= Work required =
Transcribe exactly, leaving out pictures, the lines from the one that holds "Click Woodmen Valley in the third row" through the end of the data below, including both end lines and no others.
+===+
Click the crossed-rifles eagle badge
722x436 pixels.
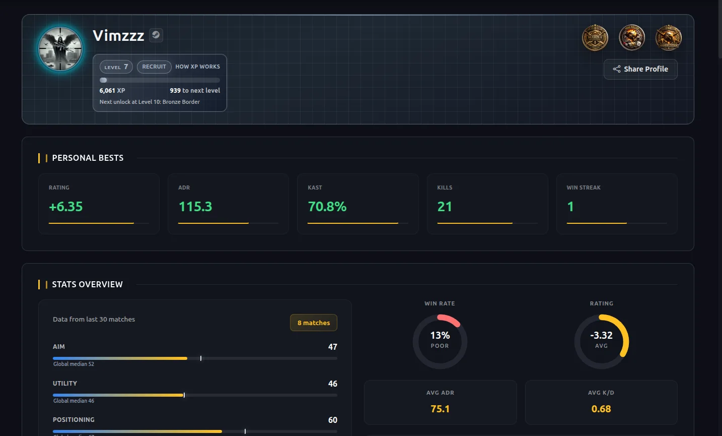(668, 38)
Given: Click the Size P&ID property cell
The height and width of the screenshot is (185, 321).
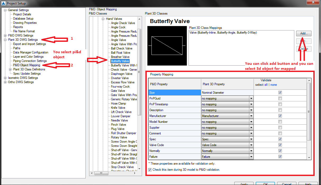Looking at the screenshot, I should tap(175, 93).
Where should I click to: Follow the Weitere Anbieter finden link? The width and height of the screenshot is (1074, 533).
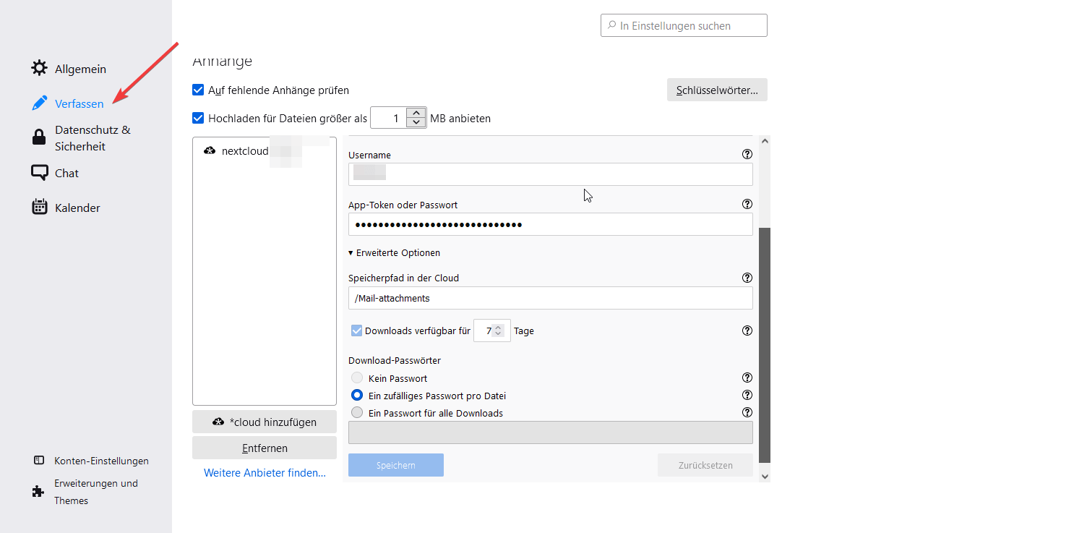pos(264,472)
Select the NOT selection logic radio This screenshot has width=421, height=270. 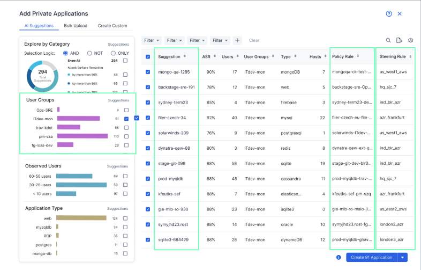pos(90,53)
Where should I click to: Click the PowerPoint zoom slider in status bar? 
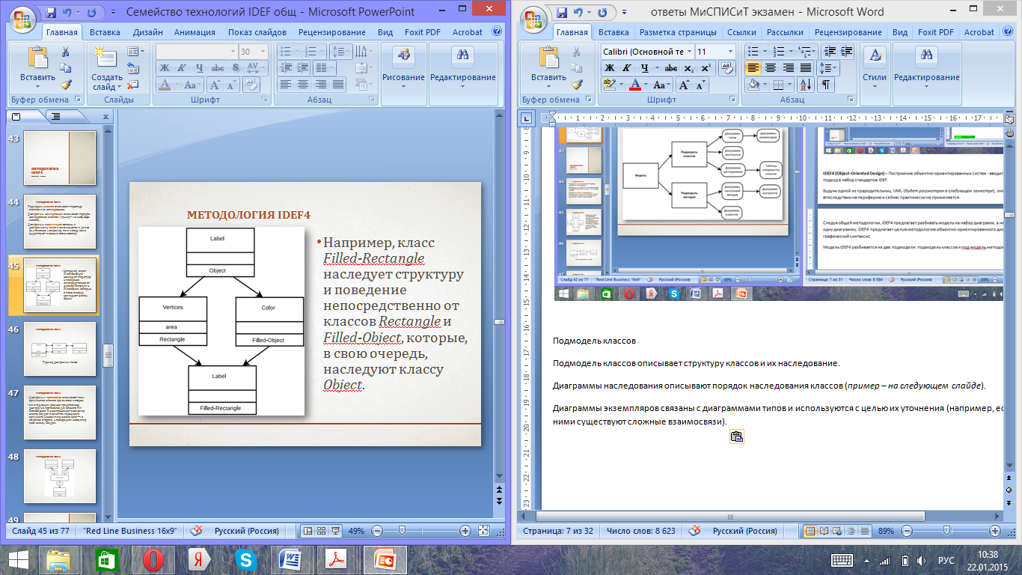[x=402, y=531]
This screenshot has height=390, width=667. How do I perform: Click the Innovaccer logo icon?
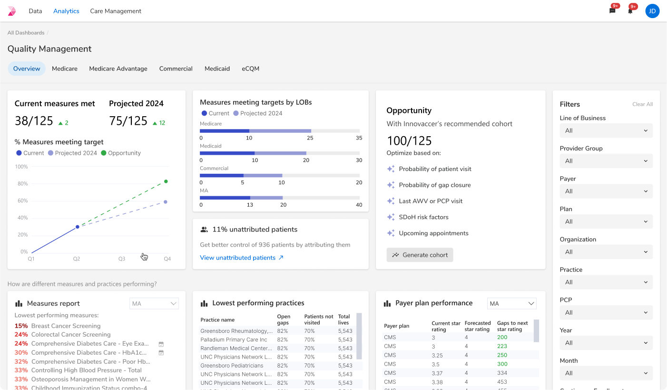[x=12, y=11]
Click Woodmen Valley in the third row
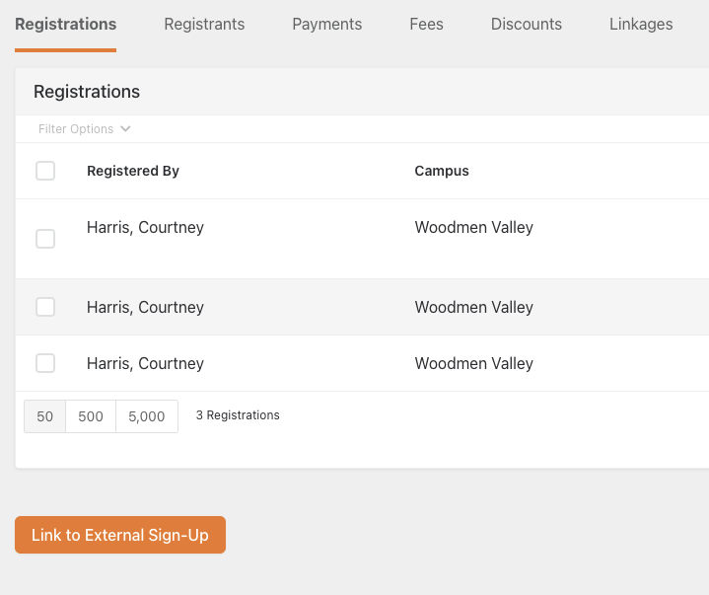This screenshot has width=709, height=595. pos(473,364)
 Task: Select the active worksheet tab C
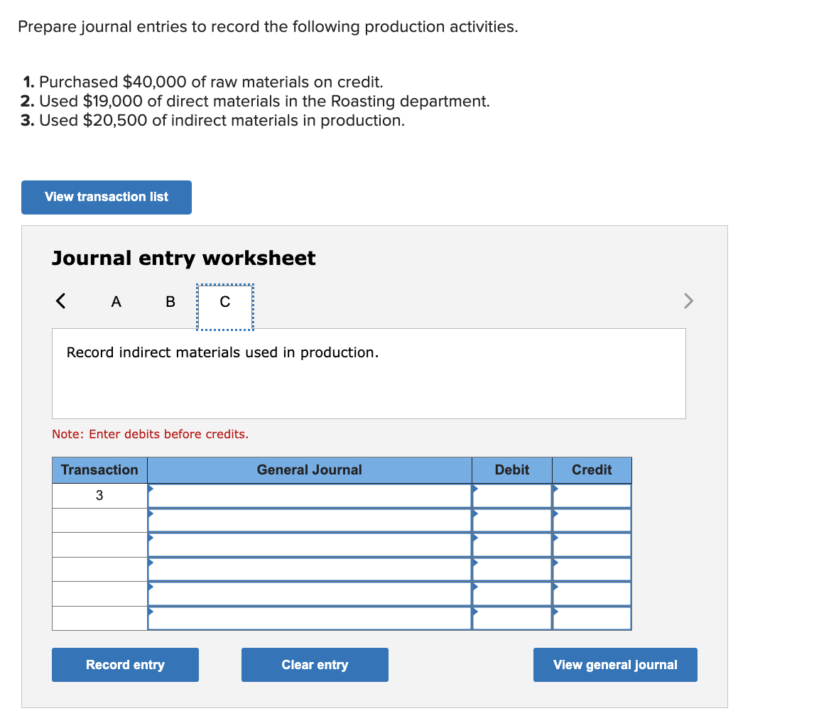click(x=224, y=301)
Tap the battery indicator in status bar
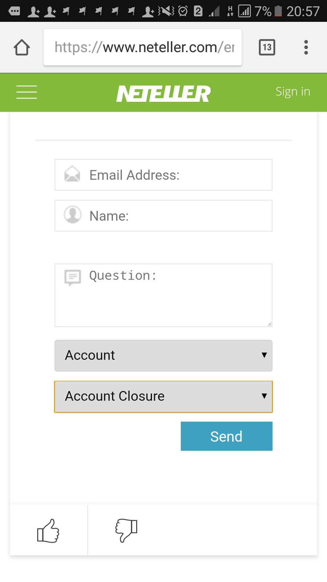 [278, 11]
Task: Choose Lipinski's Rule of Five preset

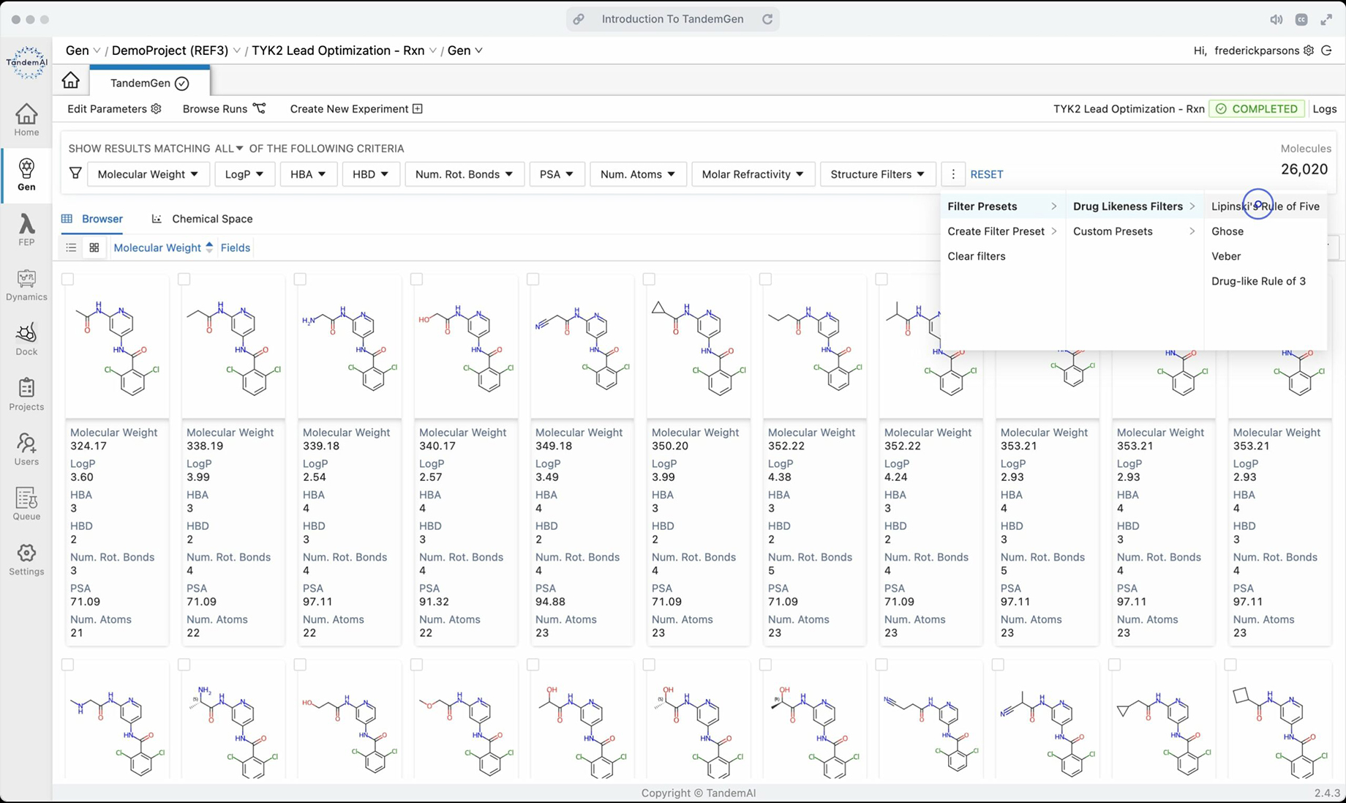Action: [x=1265, y=206]
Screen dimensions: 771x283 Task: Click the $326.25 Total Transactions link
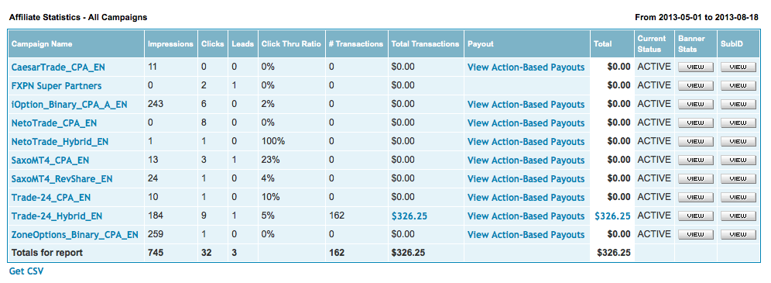click(408, 216)
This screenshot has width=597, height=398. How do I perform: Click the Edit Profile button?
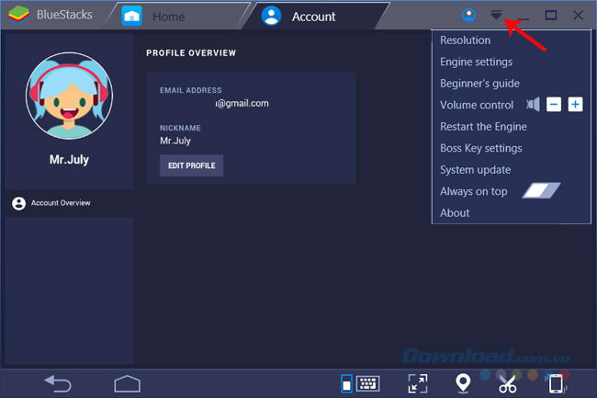click(x=191, y=165)
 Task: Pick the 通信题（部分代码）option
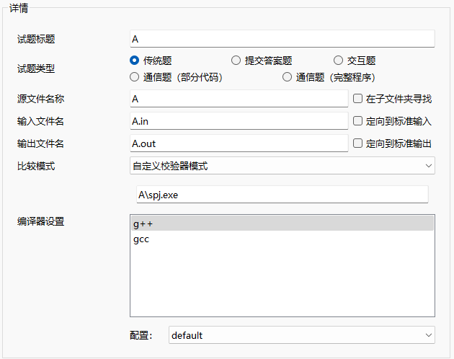tap(134, 76)
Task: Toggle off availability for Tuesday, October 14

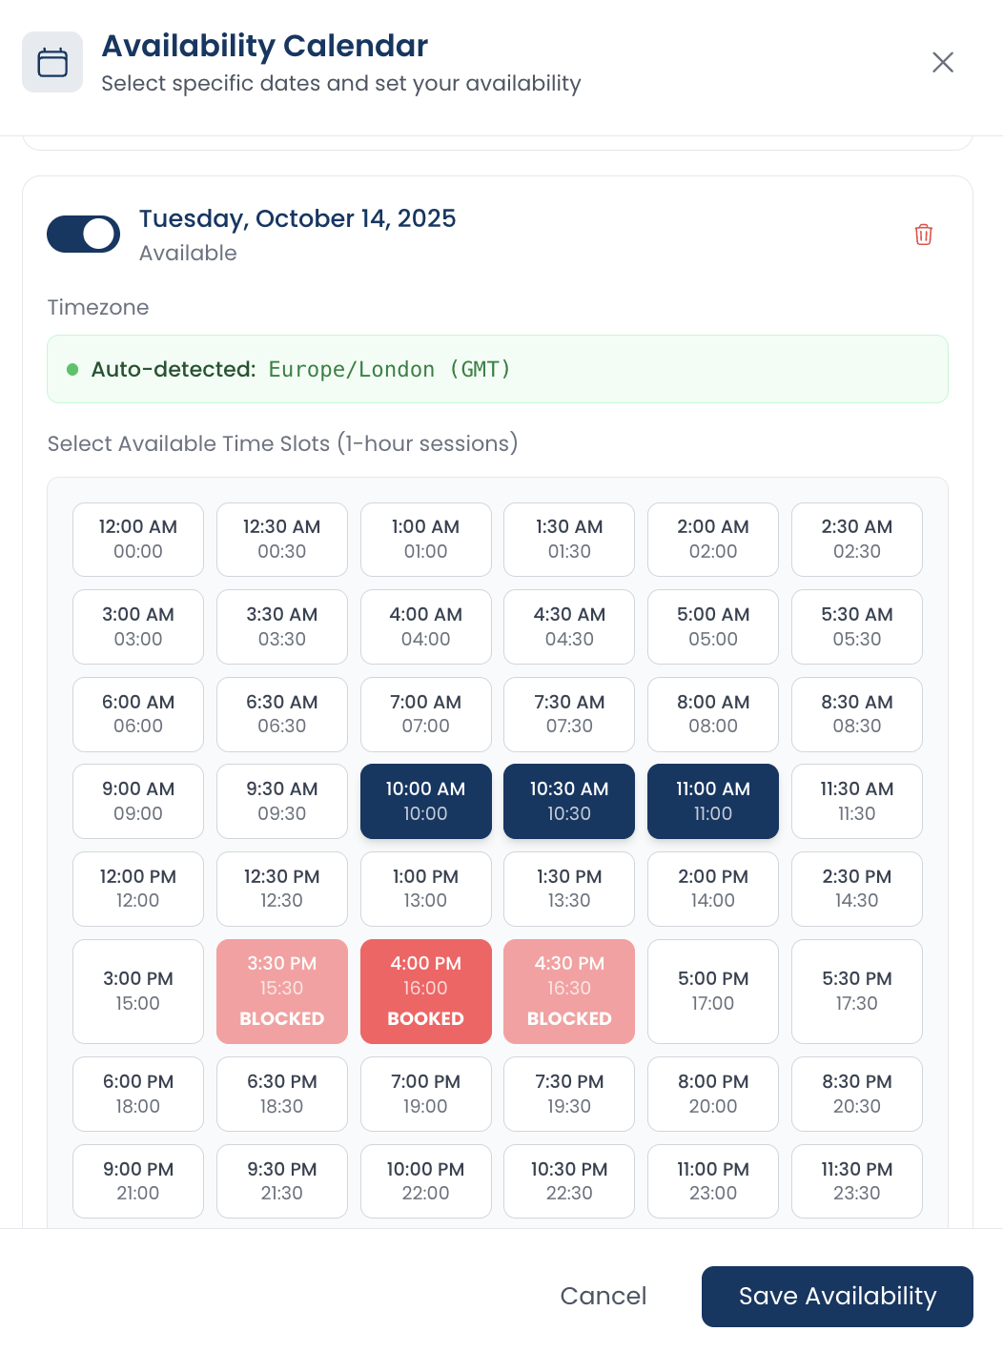Action: (83, 234)
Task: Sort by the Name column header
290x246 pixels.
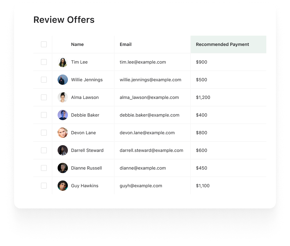Action: click(77, 44)
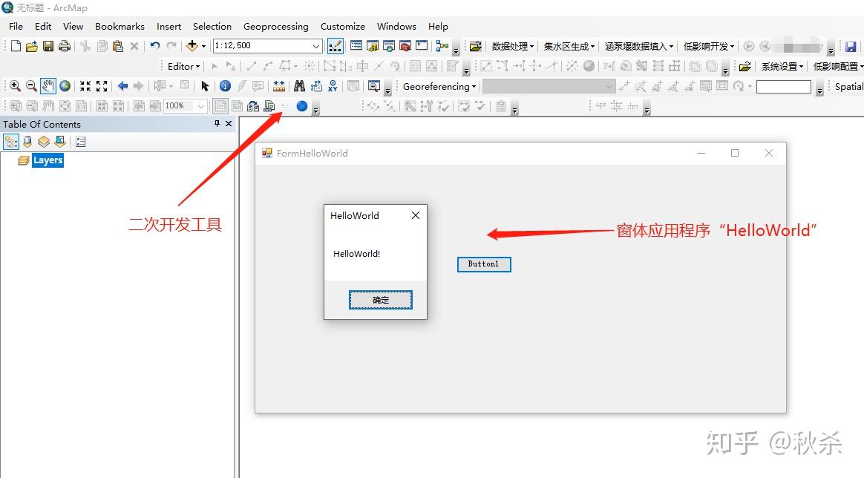This screenshot has height=478, width=864.
Task: Open the Editor dropdown menu
Action: click(182, 65)
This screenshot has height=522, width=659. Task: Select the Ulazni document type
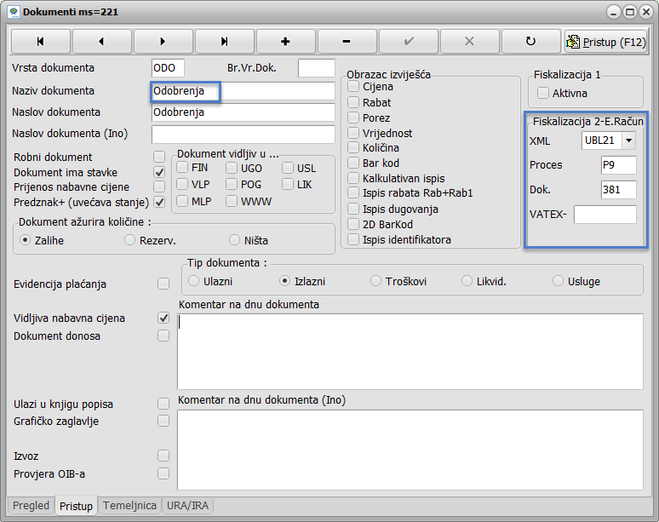194,280
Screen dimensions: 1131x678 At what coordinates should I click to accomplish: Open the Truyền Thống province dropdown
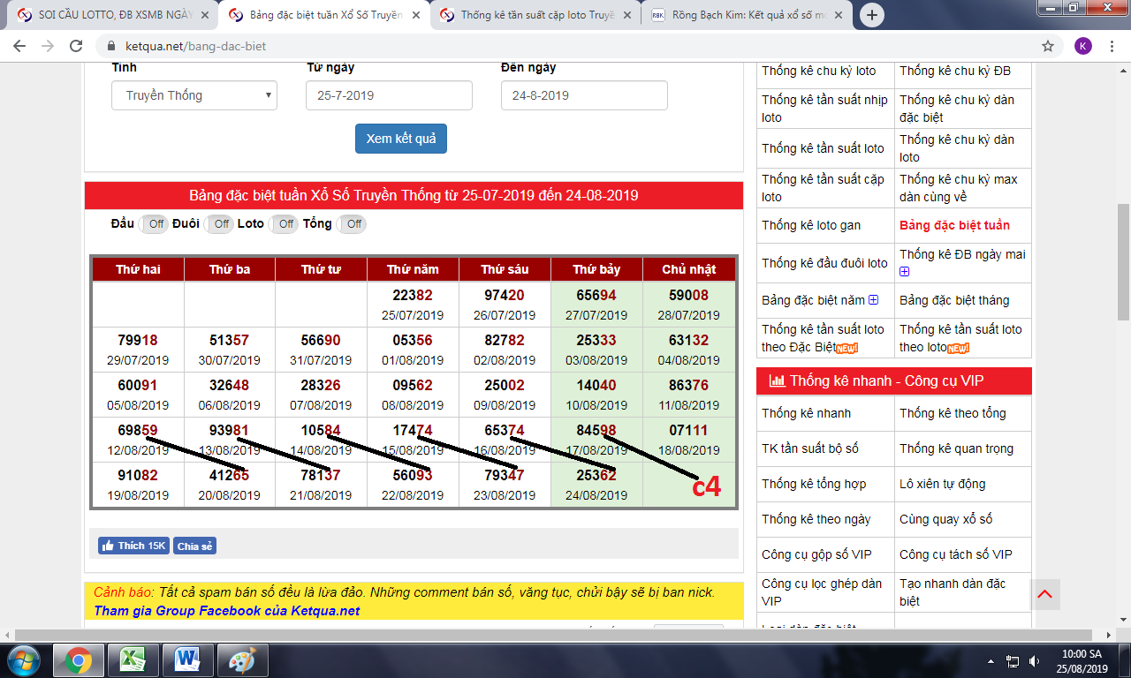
+===+
= Written solution =
Click Woodmen Valley in the third row
This screenshot has width=709, height=595. pos(473,364)
 Task: Select the active worksheet tab C
click(x=224, y=301)
Tap the battery indicator in status bar
 [278, 11]
Task: Choose Lipinski's Rule of Five preset

Action: [x=1265, y=206]
Screen dimensions: 771x283 Task: Click the $326.25 Total Transactions link
click(408, 216)
This screenshot has width=597, height=398. How do I perform: Click the Edit Profile button?
click(x=191, y=165)
 Task: Pick the 通信题（部分代码）option
tap(134, 76)
Task: Toggle off availability for Tuesday, October 14

Action: (83, 234)
Task: Sort by the Name column header
290x246 pixels.
Action: click(77, 44)
This screenshot has height=478, width=864.
Task: Open the Editor dropdown menu
Action: click(182, 65)
This screenshot has height=522, width=659. Task: Select the Ulazni document type
194,280
Screen dimensions: 1131x678 At what coordinates should I click to accomplish: Open the Truyền Thống province dropdown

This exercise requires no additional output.